While the District Court model instruction provides a clearer statement of assault by attempted battery, and is cited more frequently in appellate decisions, we need not resolve the adequacy of its Superior Court counterpart because even were we to assume that the challenged instruction is erroneous, the defendant's conviction must be affirmed. On the facts of this case, any error in the judge's instruction on assault under the attempted battery theory would not give rise to a substantial risk of a miscarriage of justice. See Commonwealth v. Redmond, 53 Mass.App.Ct. 1, 7, 757 N.E.2d 249 (2001) (absent objection, omission of element of crime from instruction analyzed for substantial risk of a miscarriage of justice). As noted in Commonwealth v. Porro, 458 Mass. at 534, 939 N.E.2d 1157, “Because attempted battery and threatened battery ‘are closely related,’ ․ we do not require that a jury be unanimous as to which theory of assault forms the basis for their verdict; a jury may find a defendant guilty of assault if some jurors find the defendant committed an attempted battery (because they are convinced the defendant intended to strike the victim and missed) and the remainder find that he committed a threatened battery (because they are convinced that the defendant intended to frighten the victim by threatening an assault)” (citations omitted). We do not require the jury to signify by special verdict the theory of assault under which the verdict is returned. See Commonwealth v. Santos, 440 Mass. 281, 289, 797 N.E.2d 1191 (2003) (attempted battery and threatened battery are so “closely related ․ [that] no purpose would be served by requiring the jury to dissect the evidence and agree as to which related, or even overlapping, variant of the same element had been proved”); Commonwealth v. Arias, 78 Mass.App.Ct. 429, 434, 939 N.E.2d 1169 (2010). Indeed, the jury could not have rendered separate verdicts of assault under theories of attempted battery and threatened battery, but could return only a single verdict of assault. See Commonwealth v. Porro, supra at 535, 939 N.E.2d 1157.

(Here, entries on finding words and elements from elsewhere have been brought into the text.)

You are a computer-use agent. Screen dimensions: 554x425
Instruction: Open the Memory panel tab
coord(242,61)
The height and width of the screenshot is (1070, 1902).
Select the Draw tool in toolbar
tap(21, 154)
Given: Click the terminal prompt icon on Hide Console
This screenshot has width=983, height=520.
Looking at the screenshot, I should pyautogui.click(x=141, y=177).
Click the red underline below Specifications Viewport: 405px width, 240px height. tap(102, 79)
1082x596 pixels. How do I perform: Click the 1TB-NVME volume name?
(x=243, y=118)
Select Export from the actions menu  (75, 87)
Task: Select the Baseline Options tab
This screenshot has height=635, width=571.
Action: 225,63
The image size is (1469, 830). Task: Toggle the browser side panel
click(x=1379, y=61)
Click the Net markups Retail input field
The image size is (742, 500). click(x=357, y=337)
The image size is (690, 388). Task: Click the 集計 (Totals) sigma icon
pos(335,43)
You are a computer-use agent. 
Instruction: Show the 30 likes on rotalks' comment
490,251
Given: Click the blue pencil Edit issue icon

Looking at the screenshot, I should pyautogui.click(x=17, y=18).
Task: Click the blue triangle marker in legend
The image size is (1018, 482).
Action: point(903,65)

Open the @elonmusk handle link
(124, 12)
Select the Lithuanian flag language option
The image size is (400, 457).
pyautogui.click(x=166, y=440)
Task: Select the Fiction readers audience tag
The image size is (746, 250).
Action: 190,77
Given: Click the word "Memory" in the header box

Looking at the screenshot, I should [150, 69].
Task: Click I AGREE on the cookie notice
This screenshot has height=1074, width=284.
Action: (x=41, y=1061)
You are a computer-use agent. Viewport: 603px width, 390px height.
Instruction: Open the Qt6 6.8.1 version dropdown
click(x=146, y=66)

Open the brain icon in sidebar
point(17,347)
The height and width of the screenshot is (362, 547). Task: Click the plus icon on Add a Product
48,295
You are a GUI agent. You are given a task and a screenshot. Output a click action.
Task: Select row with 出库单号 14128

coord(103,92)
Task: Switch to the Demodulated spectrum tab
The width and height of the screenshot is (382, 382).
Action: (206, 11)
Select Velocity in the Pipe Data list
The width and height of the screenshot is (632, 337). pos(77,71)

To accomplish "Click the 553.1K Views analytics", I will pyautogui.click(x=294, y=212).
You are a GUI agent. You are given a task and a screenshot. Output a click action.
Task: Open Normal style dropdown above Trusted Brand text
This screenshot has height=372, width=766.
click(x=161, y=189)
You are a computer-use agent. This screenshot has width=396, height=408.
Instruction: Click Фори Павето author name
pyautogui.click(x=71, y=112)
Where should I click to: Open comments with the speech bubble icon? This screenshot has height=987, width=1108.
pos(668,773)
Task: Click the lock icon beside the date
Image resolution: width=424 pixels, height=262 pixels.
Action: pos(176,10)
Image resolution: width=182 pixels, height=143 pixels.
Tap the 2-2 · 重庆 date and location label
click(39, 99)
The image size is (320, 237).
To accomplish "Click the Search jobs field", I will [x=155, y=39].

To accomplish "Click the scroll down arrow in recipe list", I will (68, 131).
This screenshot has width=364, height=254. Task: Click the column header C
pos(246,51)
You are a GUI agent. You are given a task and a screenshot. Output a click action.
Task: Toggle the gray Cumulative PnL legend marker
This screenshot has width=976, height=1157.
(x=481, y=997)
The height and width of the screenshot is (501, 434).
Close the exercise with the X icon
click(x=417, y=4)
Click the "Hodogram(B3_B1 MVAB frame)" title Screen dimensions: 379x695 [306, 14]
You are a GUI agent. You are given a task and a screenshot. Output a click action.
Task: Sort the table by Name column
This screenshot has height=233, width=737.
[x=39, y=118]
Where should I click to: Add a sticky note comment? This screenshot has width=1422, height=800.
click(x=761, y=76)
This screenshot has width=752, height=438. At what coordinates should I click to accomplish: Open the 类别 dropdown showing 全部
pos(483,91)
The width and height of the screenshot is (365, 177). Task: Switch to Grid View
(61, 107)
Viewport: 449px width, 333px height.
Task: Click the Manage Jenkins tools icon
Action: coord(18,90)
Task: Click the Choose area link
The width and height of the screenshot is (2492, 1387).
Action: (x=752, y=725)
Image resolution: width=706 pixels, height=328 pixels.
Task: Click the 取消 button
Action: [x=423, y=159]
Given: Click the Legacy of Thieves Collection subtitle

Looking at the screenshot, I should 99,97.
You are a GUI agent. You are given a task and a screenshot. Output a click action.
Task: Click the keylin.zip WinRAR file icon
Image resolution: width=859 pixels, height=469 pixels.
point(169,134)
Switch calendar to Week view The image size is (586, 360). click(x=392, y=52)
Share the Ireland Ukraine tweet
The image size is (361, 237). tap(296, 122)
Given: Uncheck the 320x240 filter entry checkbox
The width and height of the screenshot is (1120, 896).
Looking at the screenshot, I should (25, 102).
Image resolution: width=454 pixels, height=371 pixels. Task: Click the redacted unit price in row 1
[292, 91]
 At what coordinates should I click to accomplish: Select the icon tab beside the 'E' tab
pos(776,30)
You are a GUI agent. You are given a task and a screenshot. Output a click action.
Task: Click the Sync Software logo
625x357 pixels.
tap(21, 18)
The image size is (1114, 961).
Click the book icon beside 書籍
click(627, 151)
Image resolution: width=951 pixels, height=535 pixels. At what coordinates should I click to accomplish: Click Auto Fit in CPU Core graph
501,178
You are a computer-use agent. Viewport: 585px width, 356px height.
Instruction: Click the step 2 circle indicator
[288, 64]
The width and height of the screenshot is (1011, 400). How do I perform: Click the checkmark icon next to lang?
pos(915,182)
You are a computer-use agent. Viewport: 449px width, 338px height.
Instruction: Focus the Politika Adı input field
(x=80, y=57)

The defense at trial, directed primarily to the more serious charge of armed assault with intent to murder, was that the defendant was only present at the scene and did nothing that rose to the level of criminal culpability. To find the defendant guilty under either theory of assault, the jury were necessarily required to reject the defendant's claim and credit the Commonwealth's proof that the defendant rushed at Luis with a raised baseball bat in his hands and threatened to harm him, only to have Luis's mother step in the way at the last moment and prevent a battery. See Commonwealth v. Alphas, 430 Mass. 8, 13, 712 N.E.2d 575 (1999) (no substantial risk of a miscarriage of justice if error did not materially influence jury's verdict).
1. The same evidence suffices to establish assault under a threatened battery theory, and the defendant does not argue otherwise.
2. The defendant concedes that the judge correctly instructed the jury on the threatened battery theory of assault.